# Description of the task:
From the article on India's renewable energy growth and biodiversity, copy out the stretch from "3. Reduction of" through "over 2005 levels.".

# Document section:
With the increasing reliance on renewable sources of energy, India is leaving no stone unturned to fulfil the targets set forth by it in COP26. This rapid transition to renewable energy is causing an irreversible impact on biodiversity which merits adequate attention from relevant quarters. This article seeks to map the effect of growth in renewable energy infrastructure on biodiversity and the legal framework in this regard.

The need for renewable energy in India

At the start of the era of Independent India, India was a power deficit country; With constant efforts in the right direction, it has become a power surplus country with a total installed electricity capacity of over four lakh MW 1. India is the world's third-largest energy-consuming country, owing to rising incomes and improving living standards. Energy use has doubled since 2000, with 80% of demand still being met by coal, oil, and solid biomass. It is predicted that by 2040 India will see the most significant increase in energy demand amongst all countries owing to the increasing population, urbanization, and rapid growth in industrialization.2

India relies heavily on coal to fulfil its electricity needs. The demand for coal nearly tripled between 2000 and 2019; today, it meets 44% of India's primary energy demand, up from 33% in 2000.3 The Intergovernmental Panel on Climate Change, which the World Meteorological Organization set up in collaboration with the United Nations Environment Programme to provide an objective source of scientific information related to climate change, released a comprehensive report on the role of humans in climate change and the report concluded that the "climate change is real and human activities, largely the release of polluting gases from burning fossil fuel (coal, oil, gas), is the main cause." 4 After the deliberations on climate change in the 26th session of the Conference of the Parties (COP26) to the United Nations Framework Convention on Climate Change (UNFCCC) held in Glasgow, United Kingdom, India laid down five principles towards its contribution to the cause –

  1. Reach 500GW non-fossil energy capacity by 2030.
  2. Meet 50 percent of its energy requirements from renewable energy by 2030.
  3. Reduction of total projected carbon emissions by one billion tonnes from now to 2030.
  4. Reduction of the economy's carbon intensity by 45 percent by 2030, over 2005 levels.

# Supplied entries:
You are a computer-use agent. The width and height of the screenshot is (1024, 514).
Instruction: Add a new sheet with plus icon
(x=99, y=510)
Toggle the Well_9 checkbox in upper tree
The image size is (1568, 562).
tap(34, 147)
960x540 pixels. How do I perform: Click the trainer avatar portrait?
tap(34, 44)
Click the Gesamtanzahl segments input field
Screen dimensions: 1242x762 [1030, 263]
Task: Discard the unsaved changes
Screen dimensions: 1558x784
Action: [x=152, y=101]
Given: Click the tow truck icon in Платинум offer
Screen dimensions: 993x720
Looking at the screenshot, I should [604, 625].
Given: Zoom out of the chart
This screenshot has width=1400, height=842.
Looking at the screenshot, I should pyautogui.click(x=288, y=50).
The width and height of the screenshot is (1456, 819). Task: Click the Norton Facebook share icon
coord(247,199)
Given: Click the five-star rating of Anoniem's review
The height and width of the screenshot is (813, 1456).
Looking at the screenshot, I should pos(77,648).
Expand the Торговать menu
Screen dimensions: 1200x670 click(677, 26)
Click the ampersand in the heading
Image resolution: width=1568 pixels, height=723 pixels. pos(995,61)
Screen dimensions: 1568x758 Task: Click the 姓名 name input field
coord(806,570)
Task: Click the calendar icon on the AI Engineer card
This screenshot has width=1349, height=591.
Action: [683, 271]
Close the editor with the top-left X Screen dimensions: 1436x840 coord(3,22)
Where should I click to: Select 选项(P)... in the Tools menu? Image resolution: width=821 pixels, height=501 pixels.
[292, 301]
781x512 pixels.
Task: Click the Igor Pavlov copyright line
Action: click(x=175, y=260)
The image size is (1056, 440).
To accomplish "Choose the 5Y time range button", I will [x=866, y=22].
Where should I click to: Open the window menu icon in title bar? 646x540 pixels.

# Result of this exercise:
3. Reduction of total projected carbon emissions by one billion tonnes from now to 2030.
  4. Reduction of the economy's carbon intensity by 45 percent by 2030, over 2005 levels.